Table 1 Clinicopathologic characteristics of the training cohort and validation cohort
Full table

Independent prognostic factors for DMFS in the training cohort

The univariate and multivariate analyses (Table 2) demonstrated that age ≤35 years [vs. age 35–50 years, hazard ratio (HR) =2.81, 95% CI: 1.24–6.38, P=0.014], tumor size >2 cm (vs. tumor size ≤2 cm, HR =2.08, 95% CI: 1.17–3.72, P=0.013), positive lymph node involvement (vs. lymph node negative, HR =2.81, 95% CI: 1.56–5.05, P=0.001), HER2-enriched subtype (vs. luminal A, HR =4.34, 95% CI: 1.36–13.80, P=0.013), and triple negative subtype (vs. luminal A, HR =3.85, 95% CI: 1.19–12.48, P=0.025) were significantly associated with a poor 5-year DMFS. The presentation of the LVI was statistically significant in the univariate analysis (vs. LVI negative, HR =2.04, 95% CI: 1.03–4.03, P=0.039) but not in the multivariate analysis (vs. LVI negative, HR =1.61, 95% CI: 0.80–3.25, P=0.185).

Table 2 Univariate and multivariate Cox proportional hazards regression for DMFS
Full table

Prognostic nomogram for DMFS

A nomogram was developed using the significant predictors and LVI, which improved the performance of the nomogram (Figure 1). The C-index was 0.75 (95% CI: 0.67–0.83) for the training cohort and 0.71 (95% CI: 0.64–0.78) for the validation cohort. The calibration curves showed that the predicted DMFS agreed well with the actual DMFS in the training cohort and the validation cohort (Figure 2). When applied to the external validation cohort, both the C-index and calibration curves suggested good robustness.

Figure 1 Nomogram for predicting 5-year distant metastasis-free survival in breast cancer patients.

Figure 2 Calibration curves for 5-year distant metastasis-free survival of nomography in the training cohort (A) and validation cohort (B).

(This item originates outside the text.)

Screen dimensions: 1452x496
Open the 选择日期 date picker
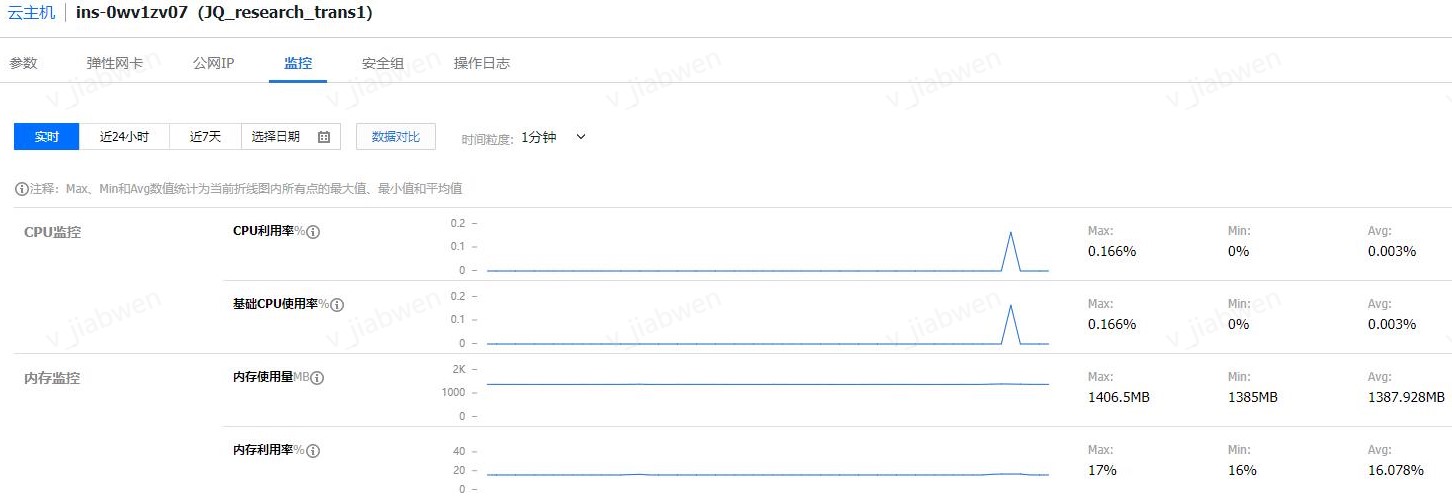click(291, 137)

Performance of the nomogram in stratifying patient risk

According to the points in the training cohort, the median risk score was used to identify the optimal cut-off values. All patients were classified into two groups: low risk (≤90.45) and high risk (>90.45). In addition, based on the risk stratification, Kaplan-Meier curves for DMFS were used both in the training cohort and the validation cohort. The low-risk group had significantly better DMFS than the high-risk group (P<0.001, Figure 3).

Figure 3 Kaplan-Meier curves for 5-year distant metastasis-free survival based on risk group stratification of the nomogram in the training cohort (A) and validation cohort (B).

Discussion

This study was the first to use Chinese databases for developing and externally validating a novel nomogram to predict individualized DMFS for non-metastatic breast cancer patients. Previous nomograms were mainly established based on western women, but Chinese patients have significantly different clinicopathological features to those of patients in western countries. For instance, breast cancer patients in China are considerably younger (1,17), and have more advanced clinical stage at diagnosis due to the lack of screening programs. Furthermore, many new drugs are not included in the reimbursement category due to the imperfect medical insurance system, such as pertuzumab and T-DM1, and the prognosis of breast cancer patients in China is worse than that in the West (1). Therefore, a precise prediction model for the Chinese population is urgently needed.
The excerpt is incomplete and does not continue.